Segurança Cirúrgica: Antissepsia e Protocolos

SUS-BA - Sistema Único de Saúde da Bahia — Prova 2025

Enunciado

Paciente, sexo masculino, 45 anos de idade, vítima de trauma em colisão de moto com automóvel, deu entrada na urgência com instabilidade hemodinâmica, foi submetido à laparotomia exploradora de emergência, sendo identificado trauma esplênico grave e realizado esplenectomia total. O paciente apresentava também fratura exposta dos membros inferiores, sendo submetido à fixação externa das duas pernas pela ortopedia, para posterior fixação definitiva das fraturas em segundo tempo. O paciente evoluiu com melhora hemodinâmica e sem queixas no pós-operatório. Diante deste caso clínico:Quanto ao protocolo universal de segurança cirúrgica e o preparo do paciente, é correto afirmar:

Alternativas

  1. A) O antibiótico profilático deve ser administrado no momento da incisão cirúrgica.
  2. B) A lateralidade de procedimento cirúrgico deve ser estabelecida na sala da cirurgia.
  3. C) A tricotomia deve ser feita na sala cirúrgica, com uso de lâmina estéril de bisturi.
  4. D) A clorexidina alcoólica é mais eficaz que a solução de iodo povidine na prevenção de infecção.

Pérola Clínica

Clorexidina alcoólica > Povidine para prevenir ISC; Tricotomia apenas se necessário e com tricotomizador.

Resumo-Chave

A antissepsia com clorexidina alcoólica é superior ao iodo-povidine devido à sua ação residual e menor inativação por matéria orgânica na prevenção de infecções.

Contexto Educacional

O Protocolo de Cirurgia Segura da OMS visa reduzir a morbimortalidade perioperatória através de passos simples e verificáveis.
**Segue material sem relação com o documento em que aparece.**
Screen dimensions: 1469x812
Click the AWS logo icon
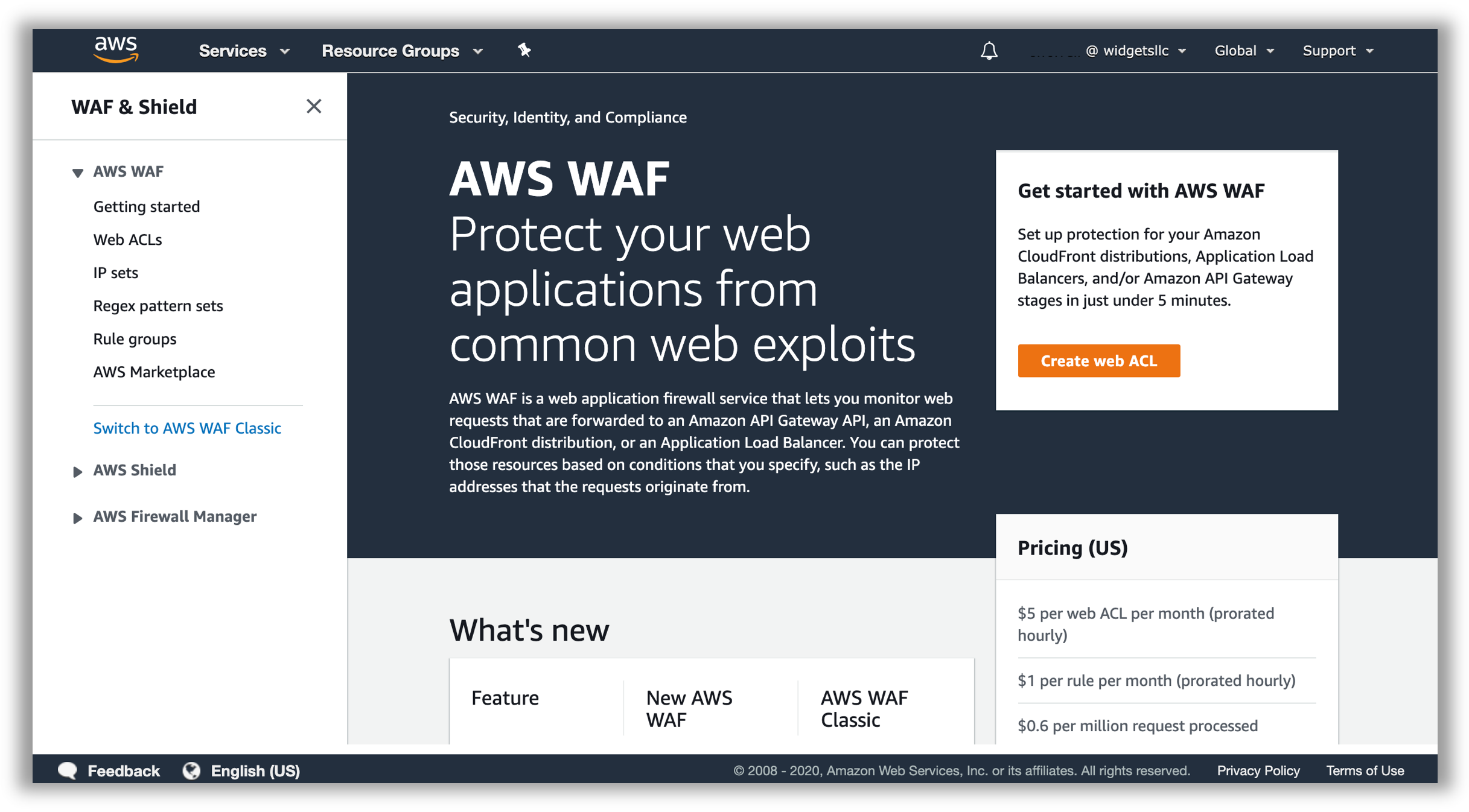click(116, 49)

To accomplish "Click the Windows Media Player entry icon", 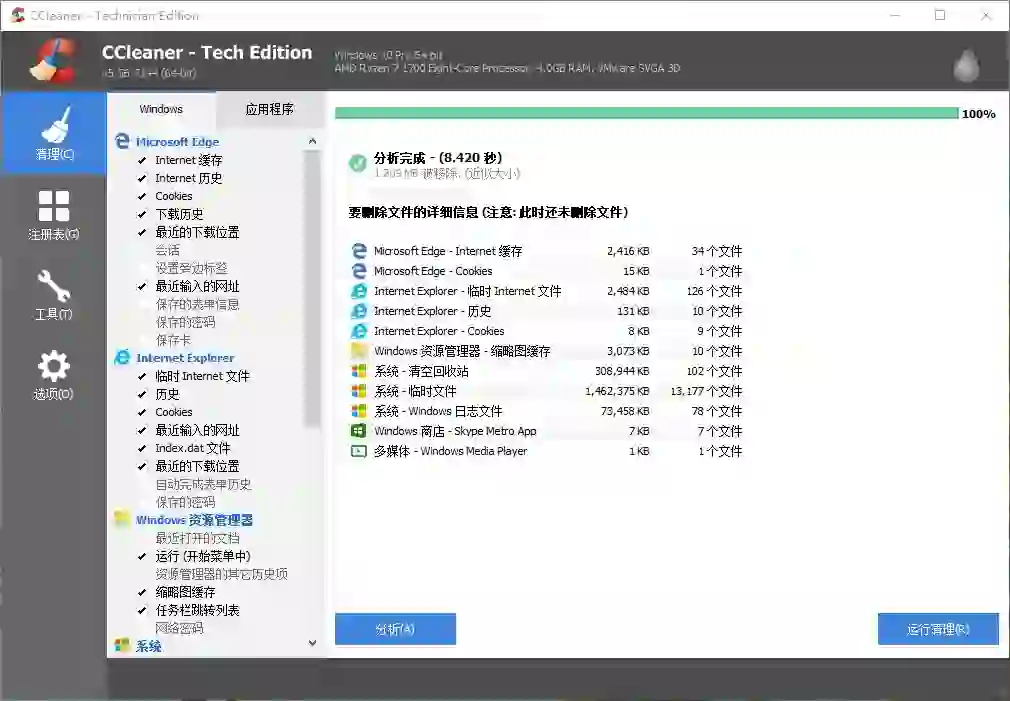I will (x=358, y=451).
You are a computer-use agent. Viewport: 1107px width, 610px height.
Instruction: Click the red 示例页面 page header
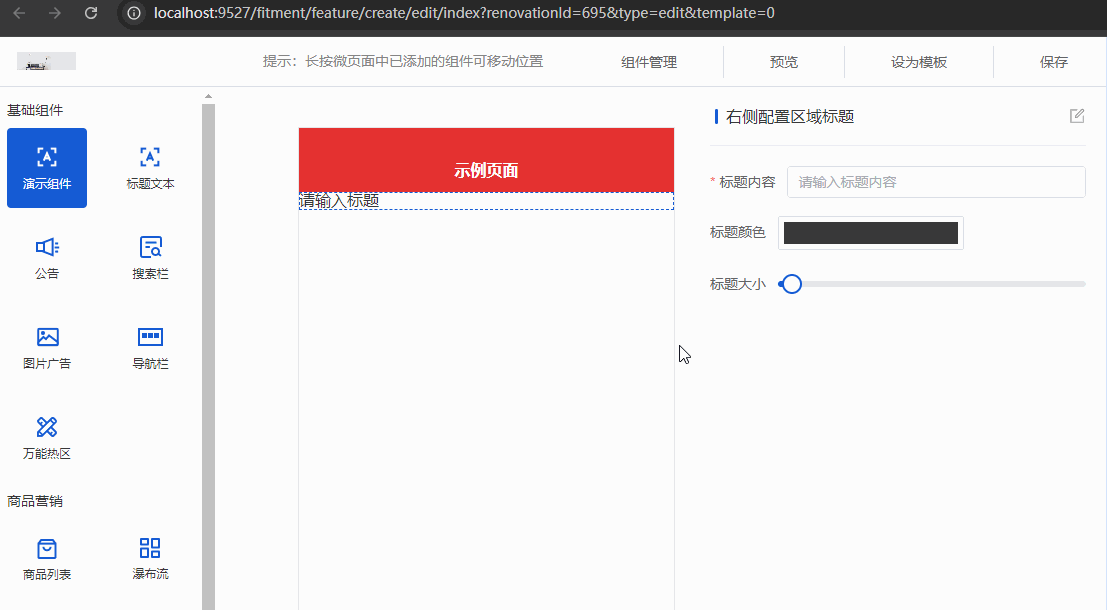point(486,160)
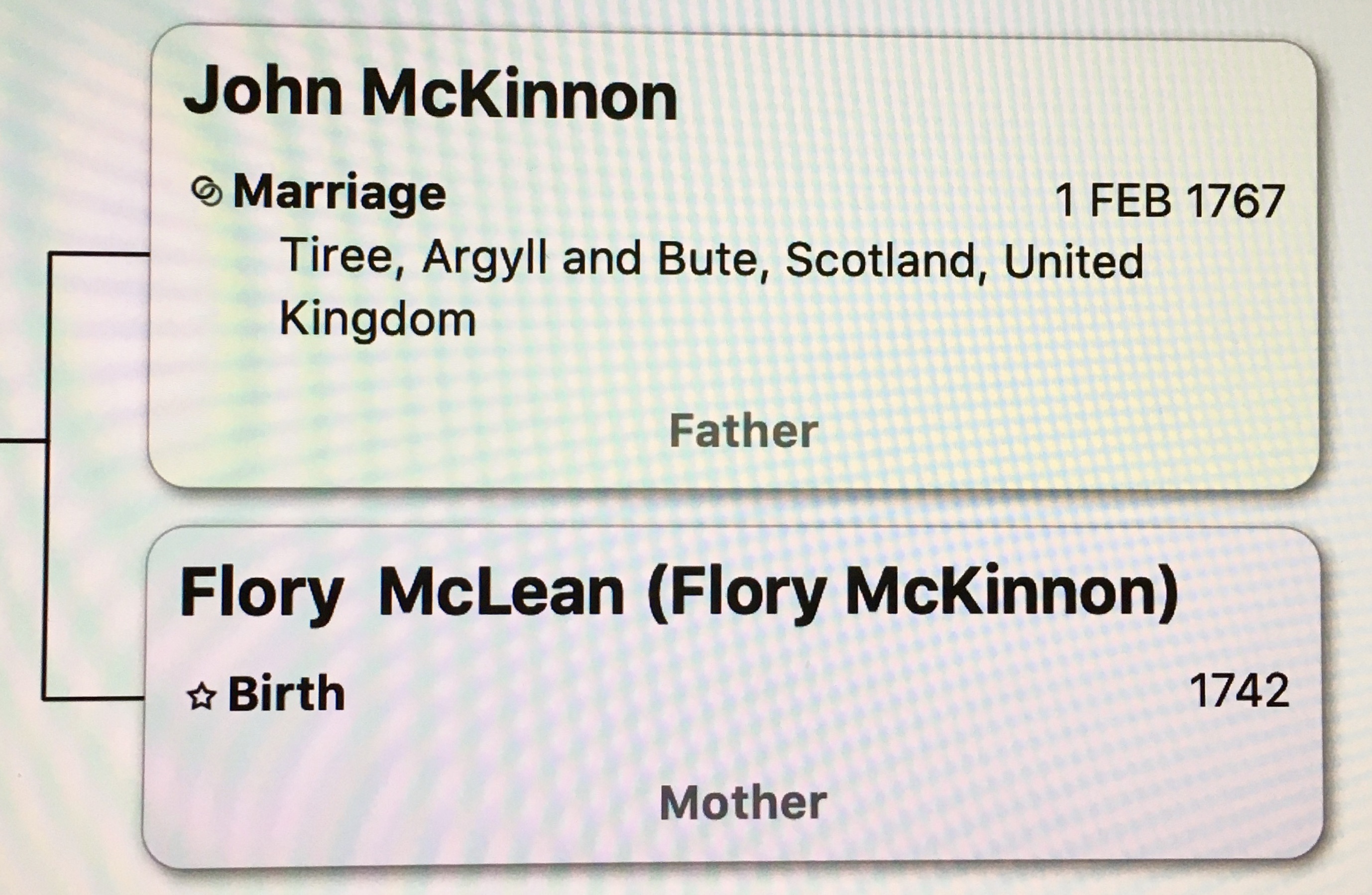Click the empty area of the Father card

point(980,369)
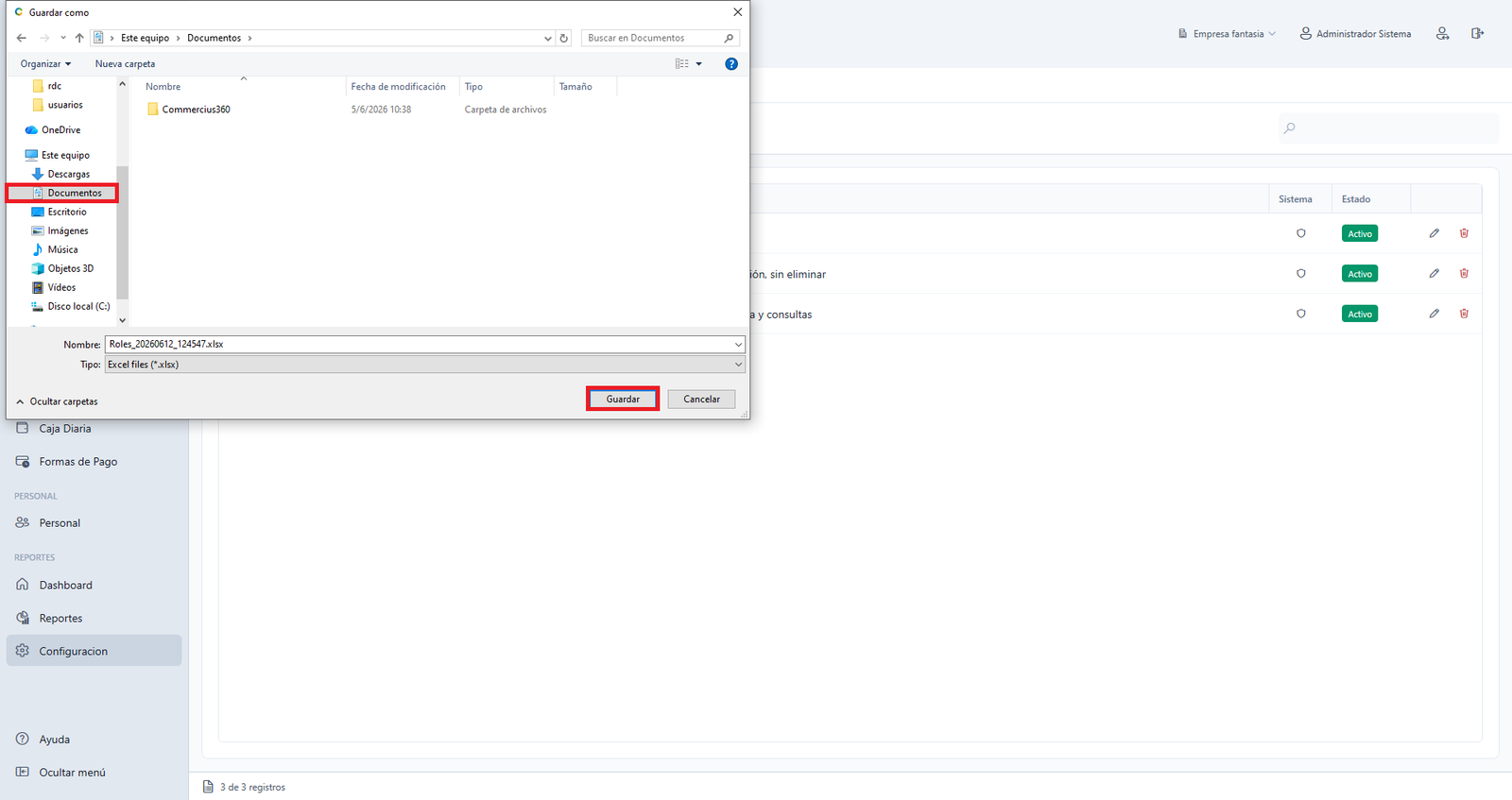Viewport: 1512px width, 800px height.
Task: Open Reportes in the sidebar menu
Action: (60, 618)
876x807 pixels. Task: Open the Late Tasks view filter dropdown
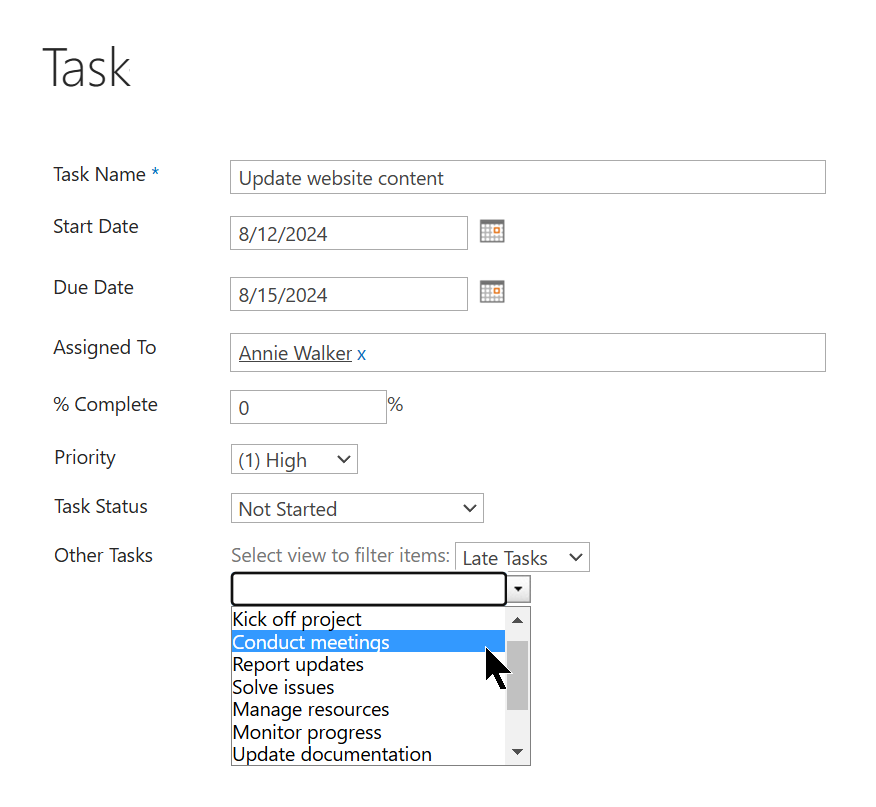coord(522,557)
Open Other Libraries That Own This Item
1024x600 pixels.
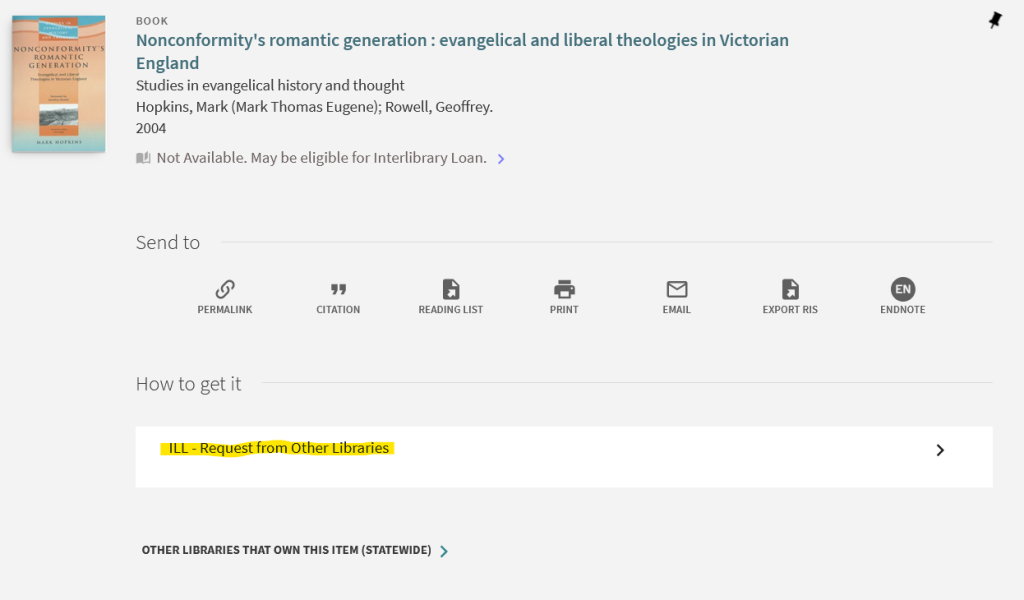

Entre as medidas mais eficazes para prevenir a Infecção de Sítio Cirúrgico (ISC) estão a escolha correta do antisséptico cutâneo, a manutenção da normotermia e normoglicemia, e a administração oportuna de antibióticos. A evidência atual favorece fortemente o uso de soluções alcoólicas de clorexidina para a preparação da pele do paciente.

Perguntas Frequentes

Por que a clorexidina alcoólica é preferível ao iodo-povidine?

Estudos demonstram que a clorexidina alcoólica reduz significativamente as taxas de infecção de sítio cirúrgico (ISC) em comparação com soluções de iodo-povidine. A clorexidina possui uma forte afinidade com a pele, proporcionando um efeito residual prolongado (até 6 horas), e não é inativada por sangue ou exsudatos de forma tão marcante quanto o iodo. Além disso, o componente alcoólico potencializa a velocidade de ação bactericida inicial.

Qual a recomendação atual sobre a tricotomia?

A recomendação atual é não realizar a remoção de pelos, a menos que eles interfiram diretamente no procedimento. Se necessária, a tricotomia deve ser feita imediatamente antes da cirurgia, fora da sala cirúrgica (ou conforme protocolo institucional), utilizando-se tricotomizadores elétricos (clippers). O uso de lâminas de barbear (razors) é contraindicado, pois causa microabrasões na pele que servem de nicho para colonização bacteriana, aumentando o risco de ISC.

Quando deve ser administrada a antibioticoprofilaxia?

O antibiótico profilático deve ser administrado, idealmente, entre 30 a 60 minutos antes da incisão cirúrgica (ou até 120 minutos para vancomicina ou fluoroquinolonas), para garantir que os níveis teciduais da droga estejam em sua concentração máxima no momento da abertura da pele. Administrar exatamente no momento da incisão pode não garantir cobertura adequada desde o início do procedimento, falhando no objetivo preventivo.